◆ **Exercise goal**
Reply only with how many lines in these entries hold the string "agent".

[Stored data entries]
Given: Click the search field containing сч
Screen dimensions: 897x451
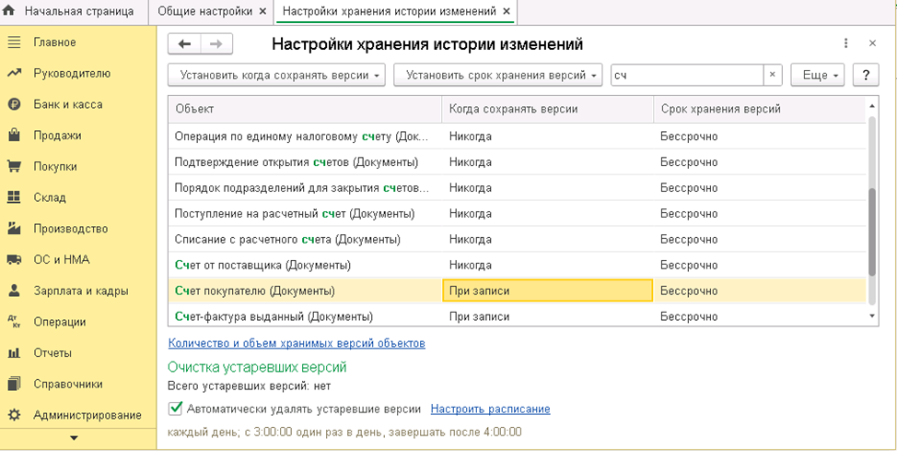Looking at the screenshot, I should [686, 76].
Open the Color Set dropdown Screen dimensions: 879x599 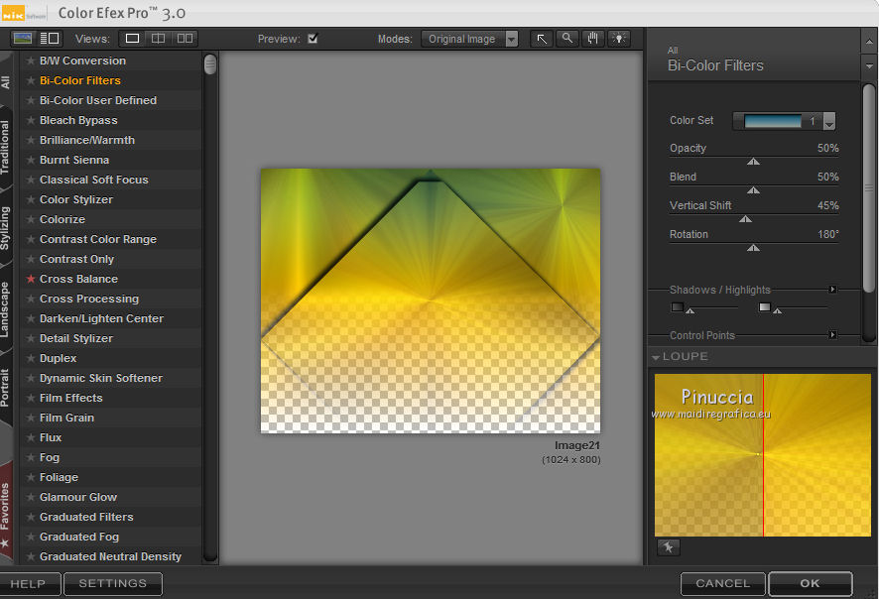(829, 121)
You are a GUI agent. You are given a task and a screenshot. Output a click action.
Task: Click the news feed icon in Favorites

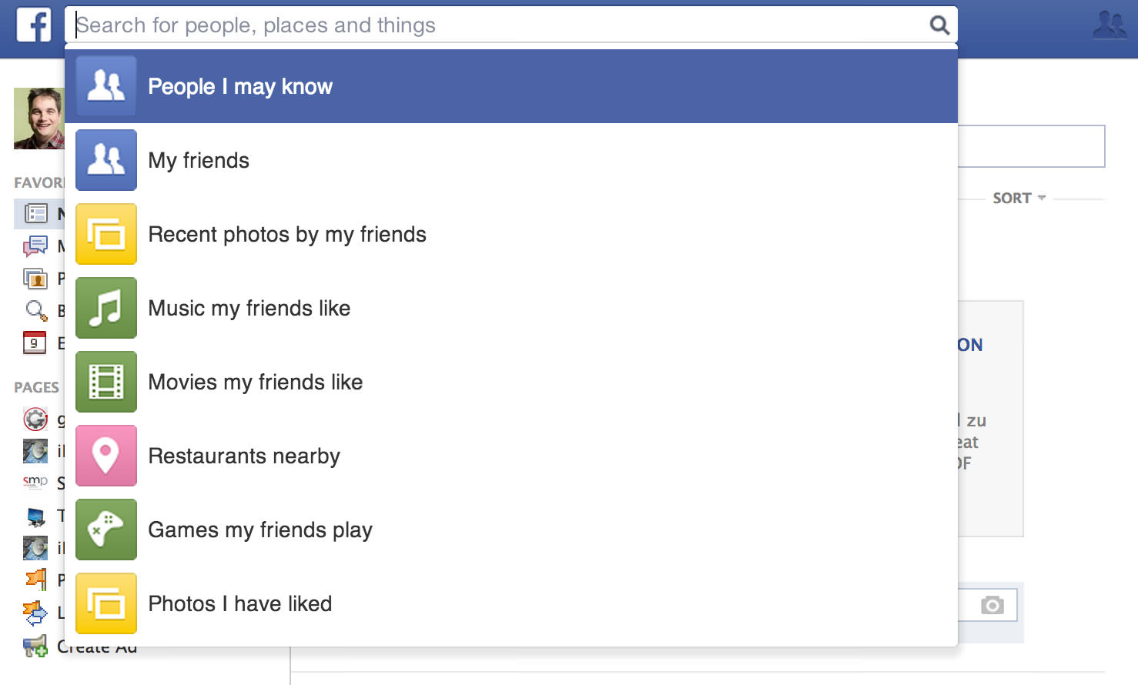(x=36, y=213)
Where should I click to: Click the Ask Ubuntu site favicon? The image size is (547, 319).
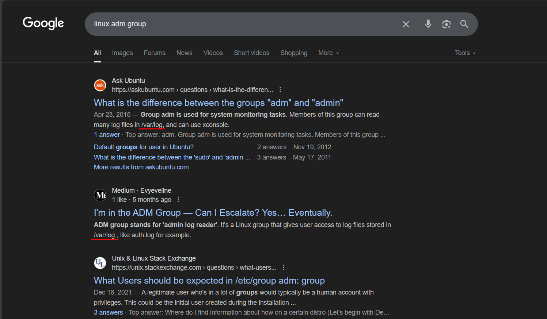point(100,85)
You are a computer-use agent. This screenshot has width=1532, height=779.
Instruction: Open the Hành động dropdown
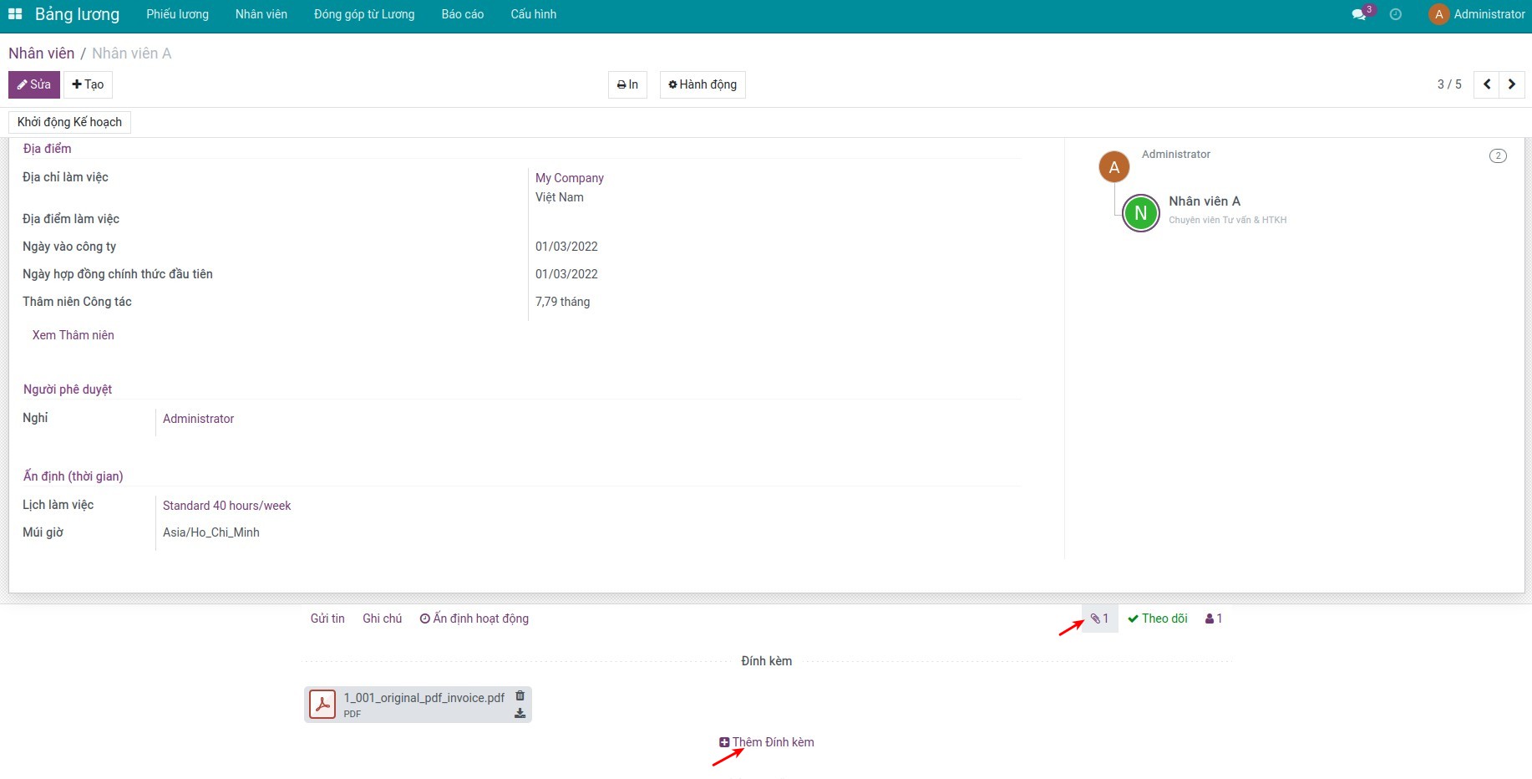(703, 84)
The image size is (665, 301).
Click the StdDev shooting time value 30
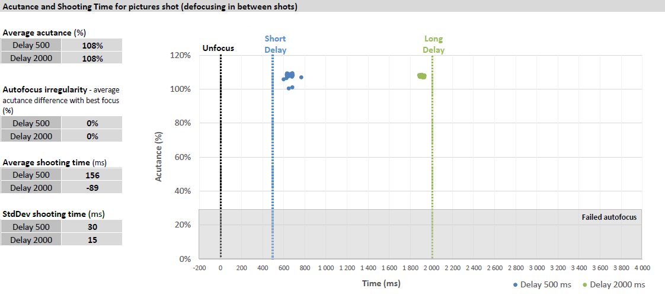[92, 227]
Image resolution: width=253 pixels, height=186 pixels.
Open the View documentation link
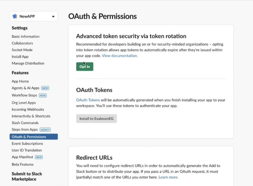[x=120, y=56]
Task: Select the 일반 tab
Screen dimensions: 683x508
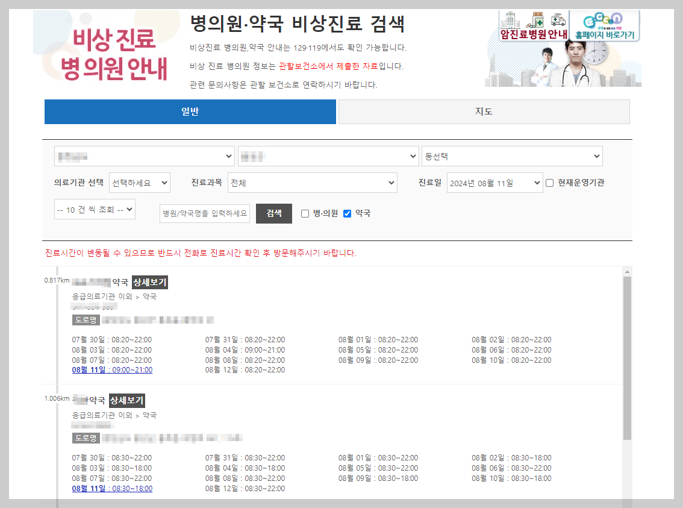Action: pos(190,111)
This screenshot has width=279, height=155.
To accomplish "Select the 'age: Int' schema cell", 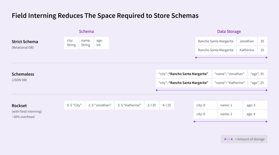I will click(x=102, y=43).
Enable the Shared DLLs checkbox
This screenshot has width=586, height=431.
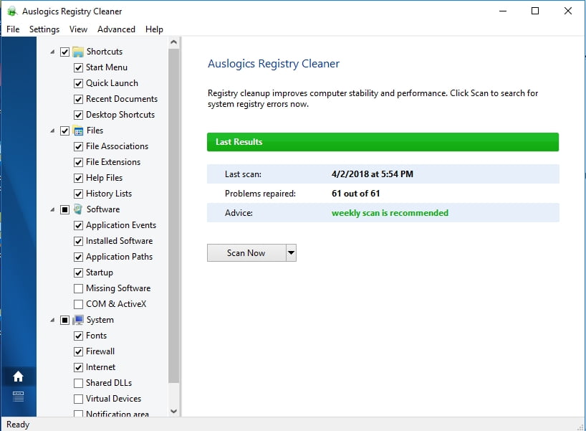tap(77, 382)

◆ **Completed task**
2